The newspaper Frankfurter Zeitung mocked the exaggerated attention given to the whole episode: “And what is the ground for this fear-inspiring lamentation? An Impressionist and a mad one at that has broken into the herd of fine solidly bourgeois artists. An absolutely furious character.”

Munch stands in his studio where his paintings rest on wooden walls. There isn't a roof.
Edvard Munch, Munch in the Open Air Studio, ca. 1927. Photograph. Munch Museum, Oslo. View Source

When a retrospective exhibition of Munch’s paintings took place at the Museum of Modern Art in San Francisco in 2017, Lindsey Westbrook wrote this short piece entitled “An Icon of Emotion” (August 2017, https://www.sfmoma.org/read/icon-emotion-edvard-munch-san-francisco/)

The show demonstrates the vast range of techniques Munch deployed over the course of his career. He labored over some pieces for months or years, even (notoriously) keeping them outside, uncovered, allowing them to accumulate water stains and bird droppings. He returned to many subjects again and again, either to satisfy a compulsion or because he was constantly creating his own themed groups of works, in a sense curating his own oeuvre.

Munch was interested in rigorous figuration. When you look at his work, you see that he understands material power in the same way that an abstract painter does, but he’s always working in the service of telling a story, creating a narrative structure or a figurative scene, that marries the language of making the painting with its thematics. Abstraction was never enough for him.
If he’s painting a scene about sickness, he’s going to show you something about sickness—about emotional sorrow and physical breakdown—through the materiality of the paint.

- [SUPPLIED MATERIAL]

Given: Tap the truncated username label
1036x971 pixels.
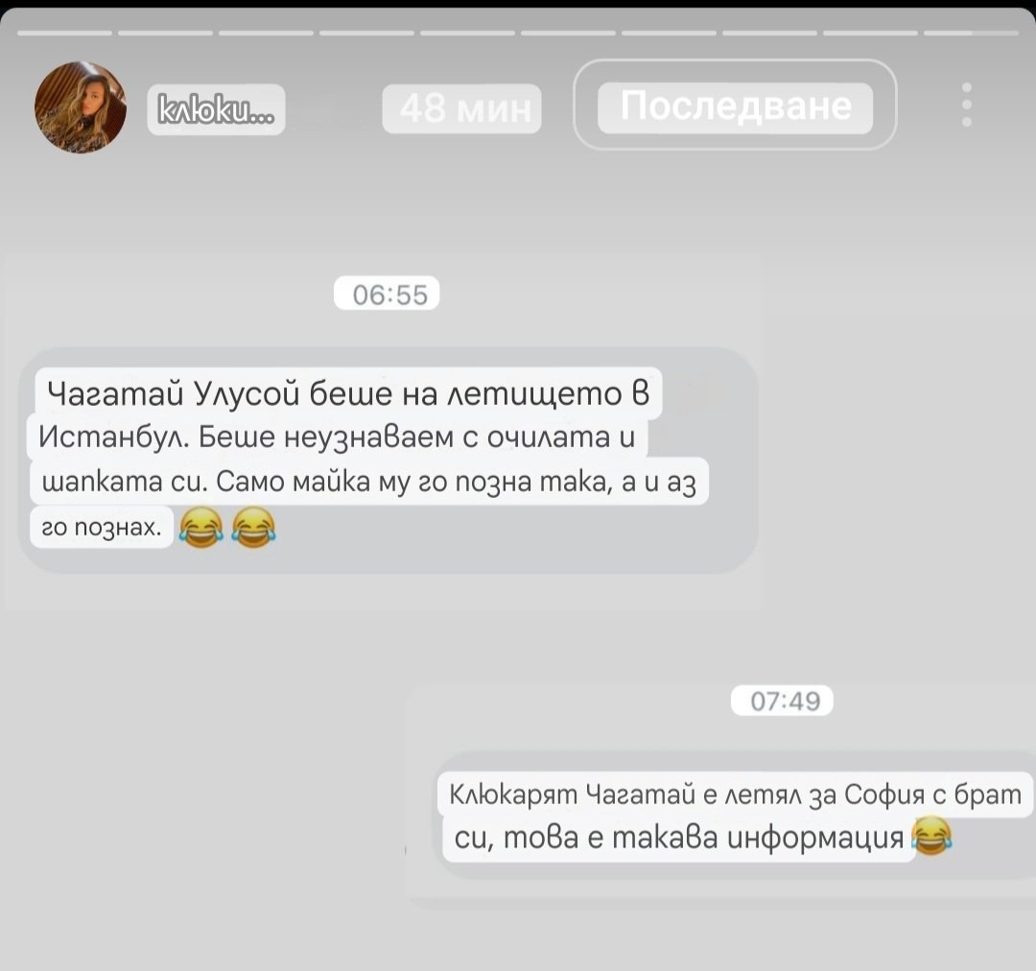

- [TASKS TO CARRY OUT]
(a) Render this sentence from the Munch passage into German: "The show demonstrates the vast range of techniques Munch deployed over the course of his career."
(b) Carry the passage on Munch's painting forward, starting after its final sentence.

- [EXERCISE RESPONSES]
(a) Die Ausstellung zeigt die enorme Bandbreite an Techniken, die Munch im Laufe seiner Karriere einsetzte.

(b)
Munch was an alcoholic and suffered from agoraphobia, among other ailments associated with the stresses of modern urban existence.
Anne Bowen McElroy writes in “Munch and Agoraphobia: His Art and His Illness.” RACAR: Revue d’art Canadienne / Canadian Art Review 15, no. 1 (1988): 23–50):

Before a landscape rendered in waves and hot colours, a man with scarce facial details, mouth agap, clutches the sides of his temple and screams.
Edvard Munch, The Scream, 1893. Oil, tempera and pastel on cardboard. 91 x 73.5 cm. National Gallery of Norway, Oslo. View Source

Munch was terrified of going mad. Consistent with his inscription “Can only have been painted by a madman,” in the sky of The Scream (Version in Oslo, Nasjonalgalleriet, 1893), he wrote in 1905: “And for several years, I was almost mad— at that time the terrifying face of insanity reared up its twisted head. You know my picture The Scream. I was being stretched to the limit—nature was screaming in my blood — I was at breaking point.”

For much of his life he worried about his inherited nervousness from his father’s side of the family. Munch’s father has been described as having suffered from religious melancholia and anxiety, and both his grandfather and sister died in asylums. Consistent with the discussion of the role of childhood fears in either causing or predisposing one to the development of agoraphobia, Munch’s family life was plagued with fear surrounding the death of his mother and sister and anxiety concerning the subsequent nervousness of his father.

Complicating Munch’s agoraphobic condition was alcoholism. The artist’s own account of his use of alcohol to gain relief from anxiety is similar to a cycle frequently described by agoraphobics: “I felt these frightening pains near my heart, I was frightened in the morning, felt dizzy when I got up. Quickly something to calm me. Rang for service, Port wine, a half bottle—that helped. Felt better. Then some coffee and a bit of bread. Renewed anxieties. On into the street, to the first restaurant, one drink, two drinks — that helped. Out into the street. Everything will be alright … I drank and drank yesterday like all days and went to bed in a stupor.”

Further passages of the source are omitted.